Lipari

Aeolian Island
2 Aprile 2016
Taormina
2 Aprile 2016
Show all

Lipari

 

In brief:

On the routes of the mythical Ausonians and Cnydian sailors north-east of the Sicilian coast, whipped by a salty wind, the Aeolian archipelago spreads out, like a fan, its seven enchanted isles which, because of their explosive volcanic nature, are sisters of the Hawaiian islands, the pearls of the Pacific. The Aeolian islands, starting in remote times, were colonised by Neolithic peoples interested in exploiting obsidian, an insuperable material for making carving tools. Between the sixteenth and fourteenth centuries B.C., the islands became an important commercial stage on the metal way, and in particular on the tin route, which from the British Isles went down to the orient, passing through the Straits of Messina. Later, in the Roman epoch, the archipelago prospered with the sulphur, alum and salt trade, which however gradually declined, until the islands were abandoned. This was due to further eruptions and also to the fact that the Second Nicea Council designated them a dwelling of the devil and a place of physical manifestations of this disturbing presence. Then in the Norman epoch the islands were gradually re-peopled and started a new season of splendours, taking on what is more or less their physiognomy now.

Lipari

As you approach Lipari, it appears lively and picturesque, dominated by the rock on which the ancient town stands; it has always been the heart of the archipelago.

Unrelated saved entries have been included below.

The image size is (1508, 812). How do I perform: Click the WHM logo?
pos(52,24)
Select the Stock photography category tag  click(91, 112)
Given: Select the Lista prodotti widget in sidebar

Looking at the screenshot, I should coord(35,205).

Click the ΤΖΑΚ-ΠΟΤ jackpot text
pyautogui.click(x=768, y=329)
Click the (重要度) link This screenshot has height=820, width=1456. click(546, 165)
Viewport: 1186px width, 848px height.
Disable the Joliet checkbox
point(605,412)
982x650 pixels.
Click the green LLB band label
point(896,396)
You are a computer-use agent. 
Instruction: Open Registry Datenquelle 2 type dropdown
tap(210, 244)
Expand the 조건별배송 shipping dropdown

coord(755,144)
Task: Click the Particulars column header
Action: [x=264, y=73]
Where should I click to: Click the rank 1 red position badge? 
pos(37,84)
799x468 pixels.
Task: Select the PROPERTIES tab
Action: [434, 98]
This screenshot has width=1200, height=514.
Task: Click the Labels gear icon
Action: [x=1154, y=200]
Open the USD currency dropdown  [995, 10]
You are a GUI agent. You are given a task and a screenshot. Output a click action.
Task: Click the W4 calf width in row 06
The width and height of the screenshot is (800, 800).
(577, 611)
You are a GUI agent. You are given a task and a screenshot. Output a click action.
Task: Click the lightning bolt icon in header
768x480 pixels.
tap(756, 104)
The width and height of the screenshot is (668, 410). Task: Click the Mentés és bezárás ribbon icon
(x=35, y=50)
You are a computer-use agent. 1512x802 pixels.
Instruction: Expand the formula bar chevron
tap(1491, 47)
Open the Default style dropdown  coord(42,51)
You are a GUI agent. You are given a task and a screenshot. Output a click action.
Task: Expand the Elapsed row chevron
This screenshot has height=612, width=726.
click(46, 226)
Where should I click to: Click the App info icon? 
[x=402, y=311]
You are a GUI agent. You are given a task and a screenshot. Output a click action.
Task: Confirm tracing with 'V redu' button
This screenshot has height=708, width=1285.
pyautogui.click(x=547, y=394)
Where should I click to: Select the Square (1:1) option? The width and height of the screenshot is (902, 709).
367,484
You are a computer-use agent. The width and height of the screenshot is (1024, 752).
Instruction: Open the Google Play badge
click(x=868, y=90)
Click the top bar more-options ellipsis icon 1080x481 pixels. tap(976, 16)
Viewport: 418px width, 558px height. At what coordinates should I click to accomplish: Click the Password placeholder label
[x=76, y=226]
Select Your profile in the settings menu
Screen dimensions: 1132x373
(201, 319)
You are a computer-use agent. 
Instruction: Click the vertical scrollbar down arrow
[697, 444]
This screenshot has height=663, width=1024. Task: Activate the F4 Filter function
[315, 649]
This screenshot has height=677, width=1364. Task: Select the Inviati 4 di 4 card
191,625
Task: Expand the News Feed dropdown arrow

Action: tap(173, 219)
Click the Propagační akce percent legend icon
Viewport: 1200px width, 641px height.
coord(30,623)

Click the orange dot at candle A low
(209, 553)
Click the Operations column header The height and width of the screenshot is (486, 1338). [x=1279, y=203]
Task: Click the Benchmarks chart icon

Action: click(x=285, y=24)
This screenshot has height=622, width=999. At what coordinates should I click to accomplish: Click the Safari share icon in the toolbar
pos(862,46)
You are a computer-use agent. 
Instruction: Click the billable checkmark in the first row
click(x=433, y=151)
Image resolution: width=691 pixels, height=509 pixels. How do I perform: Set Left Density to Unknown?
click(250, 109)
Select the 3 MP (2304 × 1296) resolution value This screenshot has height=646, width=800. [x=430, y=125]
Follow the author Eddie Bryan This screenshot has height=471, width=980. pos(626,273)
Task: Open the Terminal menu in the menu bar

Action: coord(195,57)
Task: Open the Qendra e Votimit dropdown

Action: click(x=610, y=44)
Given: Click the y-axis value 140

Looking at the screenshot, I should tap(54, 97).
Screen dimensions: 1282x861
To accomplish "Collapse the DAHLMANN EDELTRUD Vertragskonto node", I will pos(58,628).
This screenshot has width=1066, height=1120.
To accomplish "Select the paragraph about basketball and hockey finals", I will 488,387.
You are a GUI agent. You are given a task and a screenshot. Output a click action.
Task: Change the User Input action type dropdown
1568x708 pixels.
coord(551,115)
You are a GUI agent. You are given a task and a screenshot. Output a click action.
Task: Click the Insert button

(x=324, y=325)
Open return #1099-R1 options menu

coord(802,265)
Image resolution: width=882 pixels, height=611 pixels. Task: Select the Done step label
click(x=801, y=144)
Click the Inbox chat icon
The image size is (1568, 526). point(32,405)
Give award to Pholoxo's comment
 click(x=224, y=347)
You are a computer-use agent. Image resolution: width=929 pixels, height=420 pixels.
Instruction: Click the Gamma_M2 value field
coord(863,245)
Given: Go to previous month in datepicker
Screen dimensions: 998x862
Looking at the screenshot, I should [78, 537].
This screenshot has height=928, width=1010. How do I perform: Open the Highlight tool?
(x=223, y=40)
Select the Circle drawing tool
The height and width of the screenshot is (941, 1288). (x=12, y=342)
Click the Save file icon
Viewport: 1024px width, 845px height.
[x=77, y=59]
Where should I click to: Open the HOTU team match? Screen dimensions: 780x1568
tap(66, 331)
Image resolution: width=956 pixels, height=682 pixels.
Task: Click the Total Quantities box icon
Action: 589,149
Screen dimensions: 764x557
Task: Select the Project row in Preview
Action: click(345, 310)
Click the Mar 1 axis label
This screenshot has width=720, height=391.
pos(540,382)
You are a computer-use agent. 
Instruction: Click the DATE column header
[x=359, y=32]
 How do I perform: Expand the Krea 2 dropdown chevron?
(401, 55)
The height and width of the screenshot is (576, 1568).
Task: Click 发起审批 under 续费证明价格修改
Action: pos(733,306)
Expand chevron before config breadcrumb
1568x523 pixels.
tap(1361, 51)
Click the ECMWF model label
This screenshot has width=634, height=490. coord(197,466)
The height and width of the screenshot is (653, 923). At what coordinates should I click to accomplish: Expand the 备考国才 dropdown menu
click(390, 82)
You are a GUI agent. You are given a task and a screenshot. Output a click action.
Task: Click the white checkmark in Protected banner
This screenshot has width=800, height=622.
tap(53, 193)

In its museum, which is one of the most interesting in the Mediterranean, there are countless vestiges of the history of the island and the successive stratifications, as in a gigantic palimpsest of a period of 5000 years of  civilisation perfectly legible in the open diggings among the imposing walls with bastions. On Lipari a volcanological tour is an absolute must, amid flows of obsidian and white expanses of pumice,  materials with the same chemical composition, differing only in their state: the former glassy, spongy the other one, because of the sudden reduction of temperature in the magma in the final phase of eruptions. Between Canneto and Acquacalda, two nice maritime boroughs not yet ruined by mass tourism, along the sea, in the direction of Punta Castagna, lies the spectacular obsidian flow of the Rocce Rosse (Red Rocks). Between the Pomiciazzo gorge and Lami, a lunar  landscape heralds in the now inactive crater of Monte Chirica, beyond which the soft cliffs of Campobianco go down to the sea and into the crystalline waters off the Porticello beach. Likewise unrivalled are the panoramas that one can enjoy from the Quattrocchi heights towards the monumental Perciato cliffs, to the sides of which there are the picturesque “needles”, beyond which the gaseous and sulphurous fumes of Vulcano rise. But Lipari is not only this. It is also in the old part of the town, a nice salon from the Umberto period with windows and balconies as delicate as lace, from which multicoloured cascades of geraniums and delicate carnations descend. An island for all tastes, with shady gardens scented with jasmine and basil, sunny terraces facing the sea, where gastronomic hospitality is perpetuated with its own physiognomy and traditions.